Est-ce que les options peuvent coûter trop cher?

Existe-t-il un moment où les primes d’options sont trop élevées? Et si oui, est-ce que cela fait de vous un vendeur ou un acheteur? C’est un débat intéressant où la bonne réponse peut étonnamment être déductive.

On pourrait penser que si les primes d’options sont trop élevées, les stratégies de vente d’options ont du sens – ce qui, en général, est vrai.

Quand les primes sont élevées, la vente d’options d’achat couvertes ou d’options de vente garanties a habituellement plus de sens que l’achat d’options d’achat ou l’achat d’actions et d’options de vente. Tout simplement parce que le coût de l’option est trop élevé pour les bénéfices qu’on obtient.

La logique derrière la vente d’options à primes élevées tient la route quand on négocie des options sur indices et, plus précisément, sur des secteurs. Je ne suis pas certain que cela a du sens quand on négocie des actions individuelles.

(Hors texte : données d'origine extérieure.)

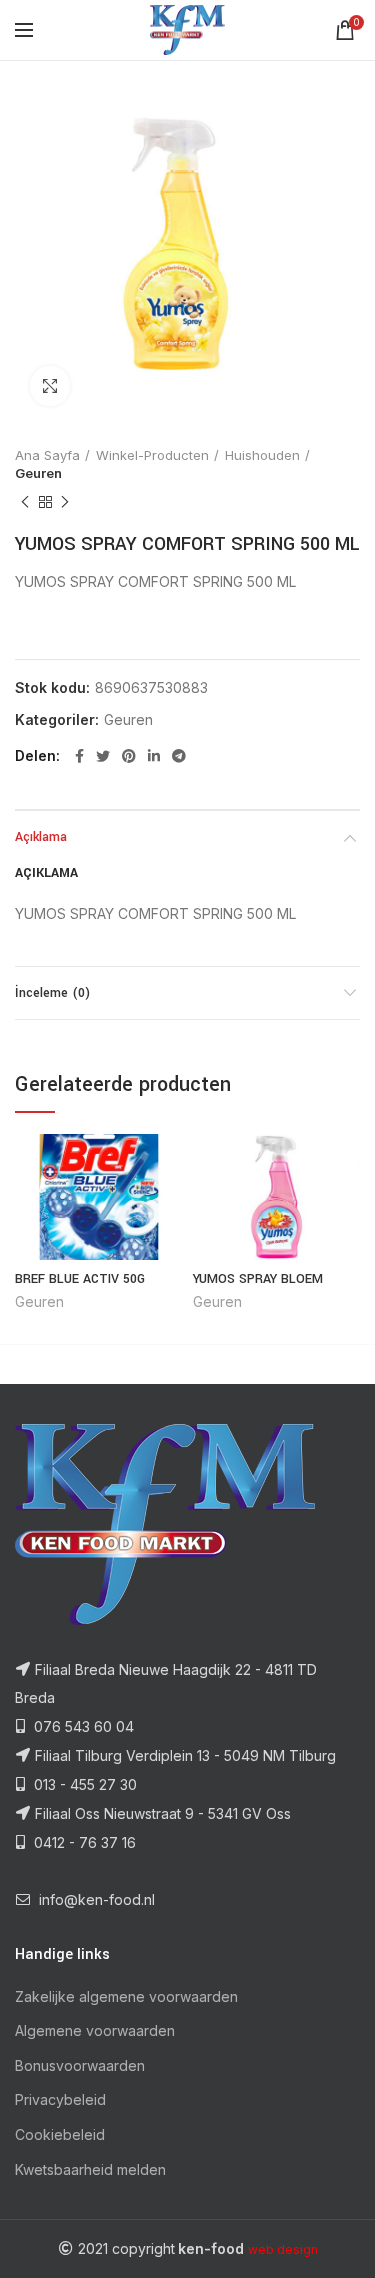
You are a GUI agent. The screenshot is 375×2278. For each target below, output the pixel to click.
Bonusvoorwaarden (80, 2065)
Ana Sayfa (47, 455)
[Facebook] (79, 756)
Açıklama (41, 837)
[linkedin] (154, 756)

C’est lors d’un suivi sur des options d’achat avril 470 que j’avais vendues dans une vente d’options d’achat couvertes sur Google que j’ai réalisé cela. J’ai fait un suivi sur ma position sur options hier avec l’idée de les liquider avant l’expiration. Mais, comme Google se négocie à 449,54 $US, les options d’achat avril 470 sont à 6,20 $US l’action. Les options sont hors du cours et cesseront de négocier 24 heures plus tard.

À quel point ces options d’achat sont chères? Et si je vous disais… volatilité implicite de 105 %! À titre de comparaison, les options d’achat Google mai 470 ont une volatilité implicite de 46 % — ce qui est plus près de la norme pour les options Google.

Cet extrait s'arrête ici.